Karl Haendel’s photorealistic graphite drawings reproduce images culled from the world of mass media and everyday objects, playing with notions of authenticity and truth. Haendel’s installations of overlapping and seemingly unrelated subjects create a new narrative and invite the viewer into a radical social commentary on American culture.

 

Using actors as a material, David Levine is interested in the idea of acting techniques as a means of knowledge and experience-acquisition, often putting actors in unorthodox situation. Combining elements of endurance art, performance art and theater, Levine’s performances and installations question our fascination with actors and the hopelessness of their efforts to fully become someone else.

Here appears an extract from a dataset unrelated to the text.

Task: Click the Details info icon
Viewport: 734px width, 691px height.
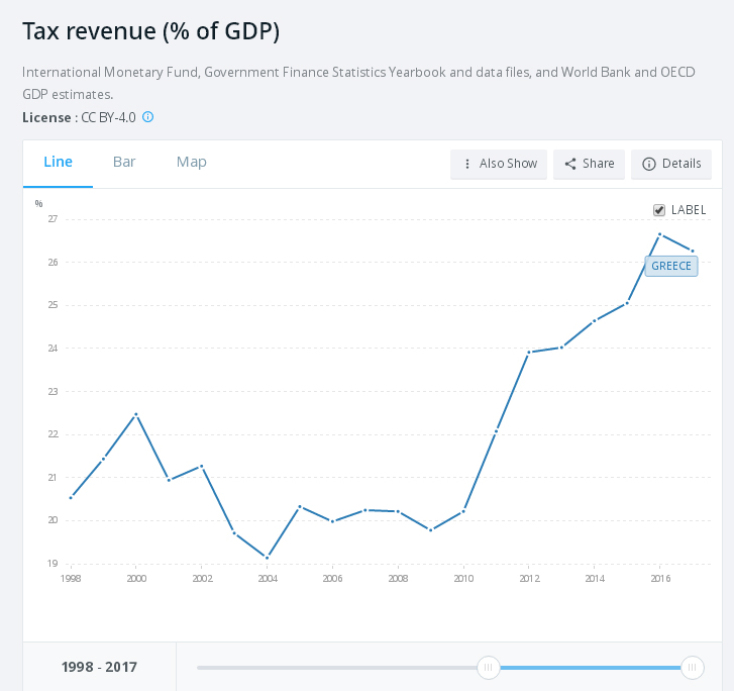Action: point(649,164)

Isaac Resnikoff’s hand-carved wood sculptures are the result of countless hours of a methodic and precise process. Using this ancient technique, the artist creates large and ambitious reproductions of real life objects that forces the viewer to modify his behavior and to rediscover the surrounding architecture and meanings presented under a new perspective.


In Peter Rostovsky’s practice, images are mined from a wide array of media—including film, video or photographs—from which still images can be captured. Rostovsky sees these single frames as the most concise and expressive increment of our mediated lives. His photo-realistic paintings and sculptures show an interest in the ephemeral quality of painting and make visible the constantly shifting balance between the power of transmitting and receiving information.


Robert Russell explores the existentialism of the painter through a rigorous daily painting practice. His work questions, like Richter or Tuymans, the relationship between painting as a primary hands-on means of producing images and all the medium’s technically assisted derivatives. The metaphysical concern of this major issue is subtly raised through his gentle painting touch, and his work functions as homage and criticism to the medium.


Yoshihiro Suda is a Japanese contemporary artist known for his hyper-realistic sculptures of plants and flowers created in the tradition of Japanese woodcarving. In his installations, he strategically places his small sculptures—which might be in the form of perfectly rendered clumps of weeds or a single rose—in unexpected places, such as a crack on a wall or a window frame.